A view from data science

Abstract

For better and worse, our world has been transformed by Big Data. To understand digital traces generated by individuals, we need to design multidisciplinary approaches that combine social and data science. Data and social scientists face the challenge of effectively building upon each other’s approaches to overcome the limitations inherent in each side. Here, we offer a “data science perspective” on the challenges that arise when working to establish this interdisciplinary environment. We discuss how we perceive the differences and commonalities of the questions we ask to understand digital behaviors (including how we answer them), and how our methods may complement each other. Finally, we describe what a path toward common ground between these fields looks like when viewed from data science.

Keywords

Interdisciplinary approach social data science digital behavior

This article is a part of special theme on Machine Anthropology. To see a full list of all articles in this special theme, please click here: https://journals.sagepub.com/page/bds/collections/machineanthropology

Introduction

A slice of big data

Within a very compressed time period, the world has been transformed by Big Data. Technological advances have allowed the aggregation of enormous stores of information describing our digital behavior (Lazer et al.,2009), but with big data also other elements come into play: variety, velocity, and value (Dumbill,2012; Gantz and Reinsel,2011). Here, we discuss how differences in methodologies can impact the way these forms of data shape new understanding of individual behaviors and societies.

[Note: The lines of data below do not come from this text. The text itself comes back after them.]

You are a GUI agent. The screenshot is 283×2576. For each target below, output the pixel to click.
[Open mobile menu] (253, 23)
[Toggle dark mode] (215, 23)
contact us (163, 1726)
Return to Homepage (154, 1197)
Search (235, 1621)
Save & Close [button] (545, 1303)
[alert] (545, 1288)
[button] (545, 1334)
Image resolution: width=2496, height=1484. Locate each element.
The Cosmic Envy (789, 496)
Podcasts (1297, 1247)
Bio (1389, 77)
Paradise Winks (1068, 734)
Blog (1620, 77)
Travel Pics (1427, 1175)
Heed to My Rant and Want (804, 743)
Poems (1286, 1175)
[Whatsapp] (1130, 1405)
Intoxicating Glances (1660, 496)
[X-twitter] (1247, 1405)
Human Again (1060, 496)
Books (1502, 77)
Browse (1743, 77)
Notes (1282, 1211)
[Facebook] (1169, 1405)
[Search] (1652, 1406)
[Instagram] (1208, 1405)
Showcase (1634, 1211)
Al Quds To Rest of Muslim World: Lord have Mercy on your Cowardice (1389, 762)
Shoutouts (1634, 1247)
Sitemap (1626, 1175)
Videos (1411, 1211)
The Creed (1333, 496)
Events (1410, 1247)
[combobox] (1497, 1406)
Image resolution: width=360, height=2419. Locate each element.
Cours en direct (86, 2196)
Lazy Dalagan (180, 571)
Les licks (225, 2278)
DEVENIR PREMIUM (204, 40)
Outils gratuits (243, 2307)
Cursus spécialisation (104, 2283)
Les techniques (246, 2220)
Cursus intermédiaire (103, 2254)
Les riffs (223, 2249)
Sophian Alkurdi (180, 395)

Getting to the transdisciplinary future

Behavioral data present an opportunity to build rich models of individuals and answer new research questions which were previously unanswerable because we simply did not have data. To draw the maximal benefit from new data sources, therefore, we need to invent new questions alongside new methods. We need to build transdisciplinary approaches merging social science (SS) and data science (DS) instead of complementing them (Blok and Pedersen,2014). Until then, data and social scientists face the challenge of effectively building upon each other’s approaches to overcome the limitations inherent to each field and capture the full potential of big data.

Long collaborations

In our experience working in an interdisciplinary environment,¹ a key step is fostering long-lasting collaborations. Trust and patience are important to connect the expertise of fields that often look down on one another and care passionately about very different questions. It takes time to establish a common ground of shared questions and scientific values on which this collaboration builds.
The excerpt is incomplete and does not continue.